Здесь встречаются названия, которые кажутся некоей формой атавистический памяти, голосом древнего, позабытого прошлого. Названия таких деревень, как Фоббинг и Коррингем, Макинг и Террок, существуют уже тысячу лет. Водный участок от входа в Медуэйский канал до Шорна именовался Отхожим местом, от Шорна до Хайема – Ямой. От Грейвзенда до Тилбери река называлась Блокгаузом (поскольку в Тилбери был форт) или, неизвестно почему, Джеркгаузом (Jerkhouse). Смысл некоторых других названий, однако, вполне понятен. Широкий участок реки от Грейвзенда и Тилбери в сторону моря называется Надеждой (the Hope). Ископаемый лес близ Уэст-Террока, сохранившийся с древних времен, именуется “Корни”. В регионе, где столетие за столетием мало что менялось, долго держатся старые названия. Хейвенгор происходит от англосаксонского gore, означавшего треугольный участок земли. Мэплин – от mapples, что означает ветки, из которых делали метлы. Холи-хейвен (Святая гавань) превратилась за столетие в Хоул-хейвен (Яму-гавань).

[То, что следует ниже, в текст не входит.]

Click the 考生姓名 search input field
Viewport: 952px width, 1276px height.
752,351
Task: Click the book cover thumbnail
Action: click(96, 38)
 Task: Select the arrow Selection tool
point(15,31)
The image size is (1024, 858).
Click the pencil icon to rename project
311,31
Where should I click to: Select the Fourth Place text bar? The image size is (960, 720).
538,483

Здесь во все времена много болели. Согласно оценкам, в XVII и XVIII веках почти половина населения страдала от малярии, которую называли попросту “лихоманкой”. Уильям Ламбард в “Прогулке по Кенту” (1576) заметил: “‘Ху’ происходит от староанглийского ‘Хо’, означающего печаль или болезнь. Вполне подходящее название для этого нездорового округа”. В своем “Путешествии по всему острову Великобритания” (1724–1726) Дефо пишет, что среди болот иные мужчины имеют на протяжении жизни “пять-шесть, а то и четырнадцать-пятнадцать жен” не столько из-за похотливости, сколько из-за высокой смертности. Мужчины, выросшие на болотах, “привычны к месту”, а вот женщины, которых они берут в жены в краях, “лежащих выше”, куда более уязвимы. “Перемещаясь из родного им воздуха в болота с их туманами и сыростью, они тут же делаются бледными, заболевают лихорадкой и редко выдерживают долее полугода”. Два ряда могильных плит в сумрачном начале “Больших надежд” Диккенса – без сомнения, следствие детской малярии. Лица у обитателей этих заразных мест, как писали в XVIII веке, были “тускло-желтые”, и нередко можно было увидеть, как “бедняк, его жена и пятеро-шестеро детишек жмутся в хижине к очагу и все до единого трясутся в лихорадке”. Детям давали опиум, способный, как считалось, уберечь их от заразы, и они становились “одуревшими” и “сморщенными, как обезьянки”; взрослые же предавались безудержному пьянству.
Многие приплывали в эстуарий поохотиться, но зачастую “возвращались, нагруженные эссекской лихорадкой, которая перевешивала всех подстреленных птиц”. В XIX веке местные жители нередко спрашивали друг друга: “Ну как, была у тебя уже лихорадка этой весной?” Парламентский комитет, созданный в 1864 году, выяснил, что разносчик инфекции – вездесущий малярийный комар, который плодится в застойных водах болот. Возбудитель болезни получил название Plasmodium vivax. Легче ли это для понимания, чем былые разговоры о “миазматических болотных испарениях”?